▸ Entries provided
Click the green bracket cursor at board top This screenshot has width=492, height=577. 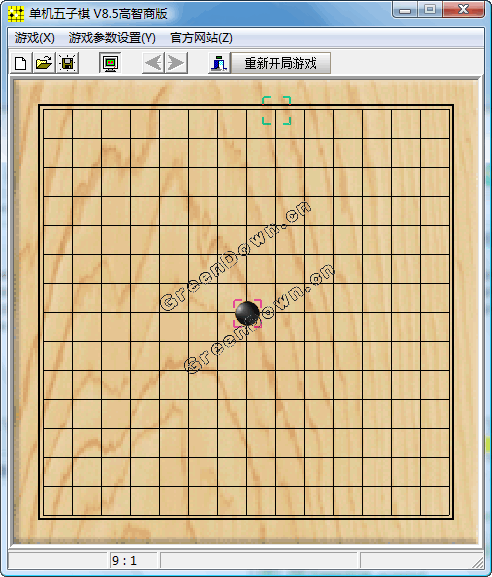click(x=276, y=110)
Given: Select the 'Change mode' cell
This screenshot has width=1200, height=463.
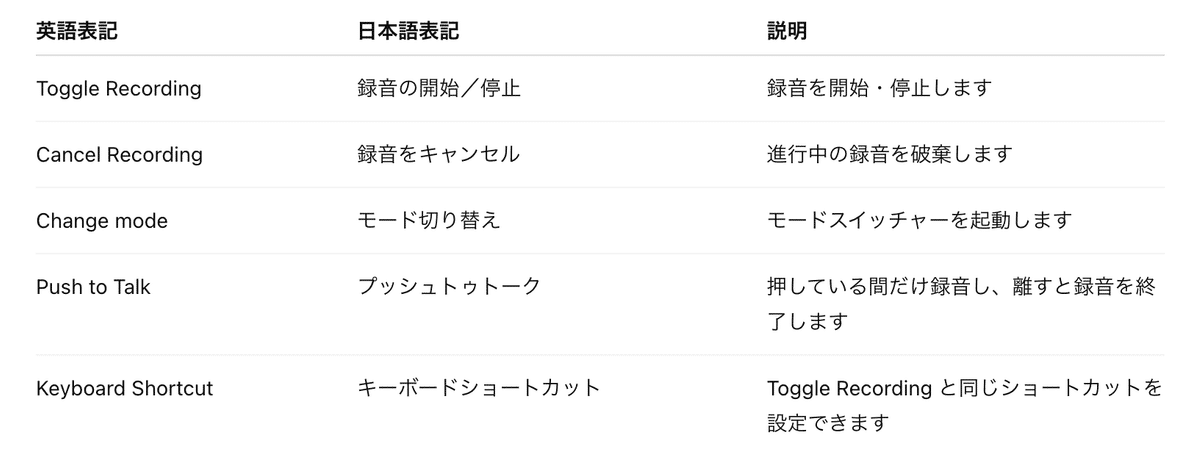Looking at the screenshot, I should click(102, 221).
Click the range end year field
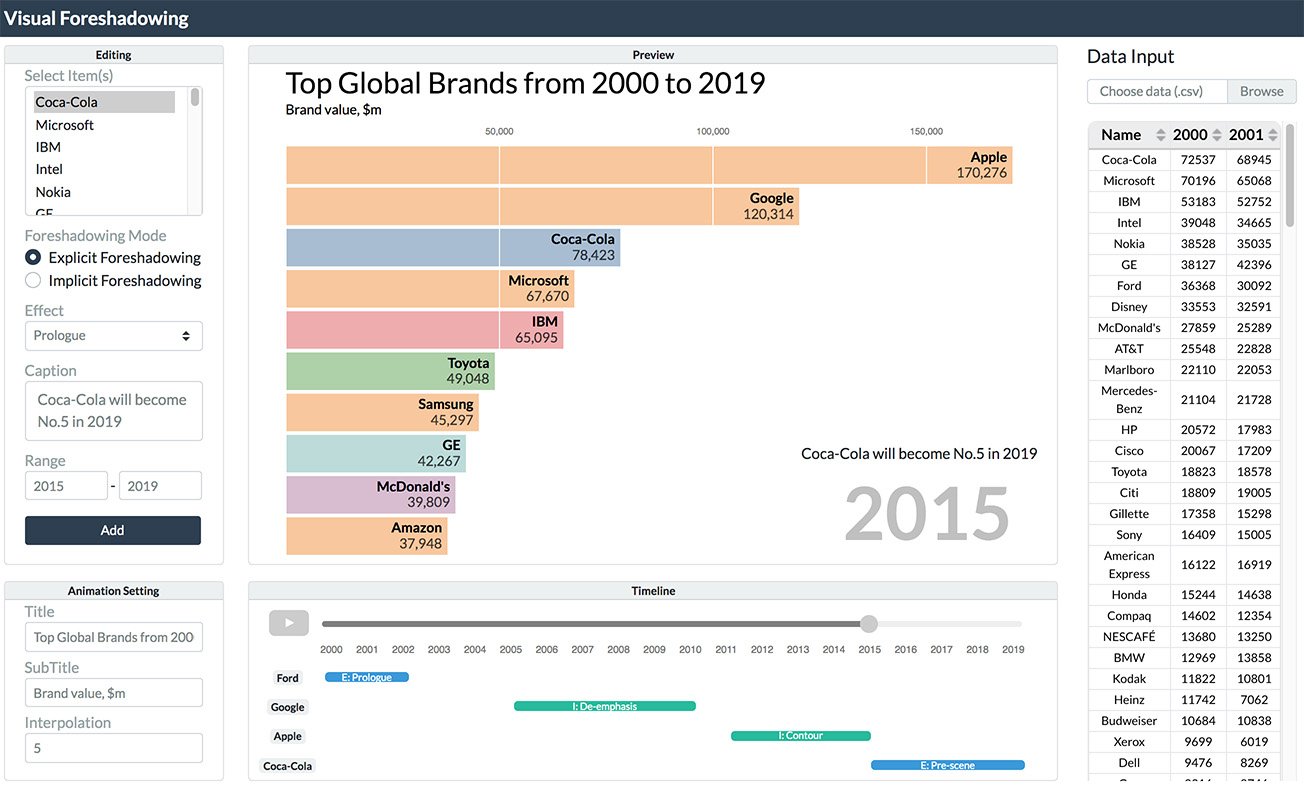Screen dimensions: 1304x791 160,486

▸ Your goal
With the line containing "This screenshot has width=1200, height=463." as the first line and the last line of the listing as the final one, reproduce that span exactly, without pictures.

▸ Answer to this exercise
This screenshot has width=1200, height=463.
Looking at the screenshot, I should click(102, 221).
Click the range end year field
Screen dimensions: 1304x791 160,486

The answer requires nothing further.